I like the point that you make about the fact that in the end, it's our own life we live, so we should live it for ourselves and not for attention or praise. But I disagree with your opinion that we as a society worship the weak and hate those are strong. Yes there will be those who jump on the bandwagon and fake enthusiasm to look good for a camera or to enhance their own self esteem, but that's not everyone!

It's a good thing some people are strong, because some people do need genuine help, and that doesn't make them worth less than those who don't. I think Craig is now taking responsibility for what he did in previous years, by reforming, and bringing attention to those who are still on the streets and need that help. He's not an asshole.

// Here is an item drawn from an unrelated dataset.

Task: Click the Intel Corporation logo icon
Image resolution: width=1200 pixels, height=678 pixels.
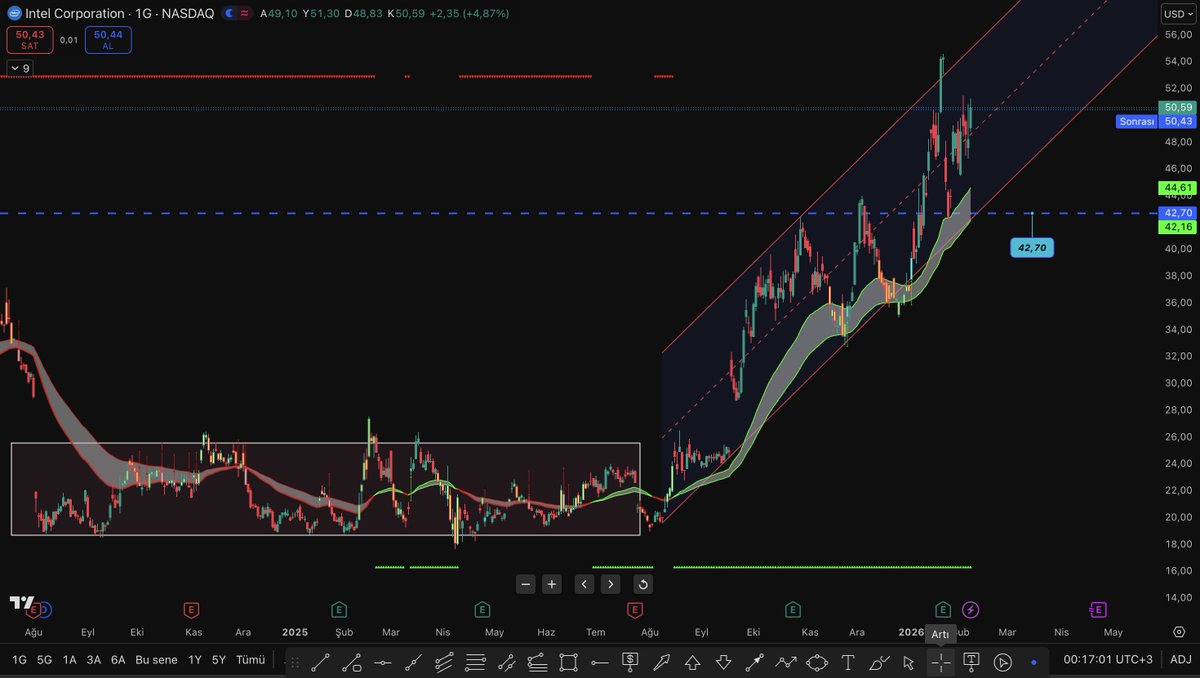Action: tap(12, 13)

[–]Figleggedtom-2 points-1 points  (0 children) | Copy

This article is a pure reflection of right wing values and nothing more. "I was stronger than Craig (by not taking drugs), therefore i'm better than him, and therefore i deserve to fuck pussy and have money." You didn't take drugs because maybe you had a better upbringing that made you become more cautious; maybe genetically you are less of a risk taker or less prone to addictions; maybe you are truly more intelligent than him because you have better genes, or had a better upbringing. As far as i'm concerned the only difference between you and Craig is that you didn't start taking drugs. If you were addicted to drugs you would have acted the same way as he did. So, bravo! good for you! but that doesn't mean that Craig deserved his misery and that doesn't mean that people like him shouldn't be helped or be left to die on the street like you would have liked. It's really easy to judge other people and to patronize them. What about kindness people?

[–]Figleggedtom-3 points-2 points  (0 children) | Copy

Maybe its a good thing that society cares more about the weak and less about the strong. Look at how the world was in different times when all that counted was who was the strongest: dictatorships, wars, misogyny, exploitation of weak people, slavery; these were the characteristics of primitive societys. Thank god for how society changed!!